Re: [PATCH 2/2] vmscan: kill shrink_all_zones()

All of lore.kernel.org
 help / color / mirror / Atom feed

From: "Rafael J. Wysocki" <rjw@sisk.pl>
To: KOSAKI Motohiro <kosaki.motohiro@jp.fujitsu.com>
Cc: LKML <linux-kernel@vger.kernel.org>, "linux-mm" <linux-mm@kvack.org>
Subject: Re: [PATCH 2/2] vmscan: kill shrink_all_zones()
Date: Sun, 11 Oct 2009 23:01:29 +0200	[thread overview]
Message-ID: <200910112301.29237.rjw@sisk.pl> (raw)
In-Reply-To: <20091009175559.12B8.A69D9226@jp.fujitsu.com>

On Friday 09 October 2009, KOSAKI Motohiro wrote:
> shrink_all_zone() was introduced by commit d6277db4ab (swsusp: rework
> memory shrinker) for hibernate performance improvement. and sc.swap_cluster_max
> was introduced by commit a06fe4d307 (Speed freeing memory for suspend).
> 
> commit a06fe4d307 said
> 
>     Without the patch:
>     Freed  14600 pages in  1749 jiffies = 32.61 MB/s (Anomolous!)
>     Freed  88563 pages in 14719 jiffies = 23.50 MB/s
>     Freed 205734 pages in 32389 jiffies = 24.81 MB/s
> 
>     With the patch:
>     Freed  68252 pages in   496 jiffies = 537.52 MB/s
>     Freed 116464 pages in   569 jiffies = 798.54 MB/s
>     Freed 209699 pages in   705 jiffies = 1161.89 MB/s
> 
> At that time, their patch was pretty worth.
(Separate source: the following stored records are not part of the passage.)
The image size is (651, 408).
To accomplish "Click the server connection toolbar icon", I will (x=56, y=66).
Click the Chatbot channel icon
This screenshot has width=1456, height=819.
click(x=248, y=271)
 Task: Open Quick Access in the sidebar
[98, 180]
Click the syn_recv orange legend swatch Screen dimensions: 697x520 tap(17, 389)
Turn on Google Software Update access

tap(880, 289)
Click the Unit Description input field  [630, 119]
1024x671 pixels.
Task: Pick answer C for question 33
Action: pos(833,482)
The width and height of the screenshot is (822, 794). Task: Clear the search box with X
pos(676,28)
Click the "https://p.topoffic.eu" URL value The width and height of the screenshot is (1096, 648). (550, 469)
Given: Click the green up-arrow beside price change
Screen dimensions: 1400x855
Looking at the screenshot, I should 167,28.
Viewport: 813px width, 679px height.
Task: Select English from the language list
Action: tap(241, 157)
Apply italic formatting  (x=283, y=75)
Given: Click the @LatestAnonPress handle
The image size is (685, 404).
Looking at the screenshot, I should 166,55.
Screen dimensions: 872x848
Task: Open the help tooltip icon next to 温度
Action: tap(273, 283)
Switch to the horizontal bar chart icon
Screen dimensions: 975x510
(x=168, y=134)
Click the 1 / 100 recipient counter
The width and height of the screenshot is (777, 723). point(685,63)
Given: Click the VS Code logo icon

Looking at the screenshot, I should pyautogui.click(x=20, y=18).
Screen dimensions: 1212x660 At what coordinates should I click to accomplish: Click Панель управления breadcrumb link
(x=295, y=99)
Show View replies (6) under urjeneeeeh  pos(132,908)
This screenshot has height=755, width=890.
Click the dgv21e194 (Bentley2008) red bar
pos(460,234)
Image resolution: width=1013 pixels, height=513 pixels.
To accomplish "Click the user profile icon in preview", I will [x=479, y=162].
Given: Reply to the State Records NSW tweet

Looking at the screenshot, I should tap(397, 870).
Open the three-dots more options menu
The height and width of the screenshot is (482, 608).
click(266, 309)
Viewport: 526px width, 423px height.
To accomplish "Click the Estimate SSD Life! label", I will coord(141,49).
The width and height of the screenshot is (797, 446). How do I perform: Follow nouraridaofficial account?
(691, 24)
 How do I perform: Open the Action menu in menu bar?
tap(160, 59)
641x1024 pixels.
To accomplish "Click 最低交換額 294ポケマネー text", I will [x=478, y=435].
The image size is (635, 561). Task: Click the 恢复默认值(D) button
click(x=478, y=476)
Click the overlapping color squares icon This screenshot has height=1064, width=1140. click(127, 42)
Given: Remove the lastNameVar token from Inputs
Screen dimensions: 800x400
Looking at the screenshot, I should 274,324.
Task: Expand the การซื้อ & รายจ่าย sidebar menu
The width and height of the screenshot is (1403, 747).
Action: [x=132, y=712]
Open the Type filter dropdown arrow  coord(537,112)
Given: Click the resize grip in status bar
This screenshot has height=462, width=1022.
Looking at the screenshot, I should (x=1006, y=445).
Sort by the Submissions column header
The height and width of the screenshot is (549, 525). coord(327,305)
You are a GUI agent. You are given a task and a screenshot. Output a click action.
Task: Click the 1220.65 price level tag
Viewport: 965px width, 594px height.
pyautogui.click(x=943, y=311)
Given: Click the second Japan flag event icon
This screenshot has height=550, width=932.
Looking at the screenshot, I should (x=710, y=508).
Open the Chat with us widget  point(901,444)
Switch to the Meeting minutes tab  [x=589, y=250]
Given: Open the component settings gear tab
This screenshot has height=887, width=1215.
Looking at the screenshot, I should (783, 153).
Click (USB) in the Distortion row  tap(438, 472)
However, Modern Hardware
> trend and recent VM improvement broke its worth. From several reason,
> I think we should remove shrink_all_zones() at all.
> 
> detail:
> 
> 1) Old days, shrink_zone()'s slowness was mainly caused by stupid congestion_wait()
>    at no i/o congestion.
>    but current shrink_zone() is sane, not slow.
> 
> 2) shrink_all_zone() try to shrink all pages at a time. but it doesn't works
>    fine on numa system.
>    example)
>      System has 4GB memory and each node have 2GB. and hibernate need 1GB.
> 
>      optimal)
> 	steal 500MB from each node.
>      shrink_all_zones)
> 	steal 1GB from node-0.
> 
>    Oh, Cache balancing was broke ;)
>    Unfortunately, Desktop system moved ahead NUMA.
>    (Side note, if hibernate require 2GB, shrink_all_zones() never success)
> 
> 3) if the node has several I/O flighting pages, shrink_all_zones() makes
>    pretty bad result.
> 
>    schenario) hibernate need 1GB
> 
>    1) shrink_all_zones() try to reclaim 1GB from Node-0
>    2) but it only reclaimed 990MB
>    3) stupidly, shrink_all_zones() try to reclaim 1GB from Node-1
>    4) it reclaimed 990MB
> 
>    Oh, well. it reclaimed twice much than required.
>    In the other hand, current shrink_zone() has sane baling out logic.
>    then, it doesn't make overkill reclaim. then, we lost shrink_zones()'s risk.
> 
> 4) SplitLRU VM always keep active/inactive ratio very carefully. inactive list only
>    shrinking break its assumption. it makes unnecessary OOM risk. it obviously suboptimal.
> 
>   Throuput comparision
>   ==============================================
>   old		2192.10 MB/s
>   new		2222.22 MB/s
> 
>   ok, it's almost same throuput.
> 
> Cc: Rafael J. Wysocki <rjw@sisk.pl>
> Signed-off-by: KOSAKI Motohiro <kosaki.motohiro@jp.fujitsu.com>

I have no objections to any of the two patches, but I think we may want to drop
shrink_all_memory() altogether.  Everything should work without it and the
reason I didn't remove it was because I saw a performance regression on one
system without it.  It may not be worth keeping it, though.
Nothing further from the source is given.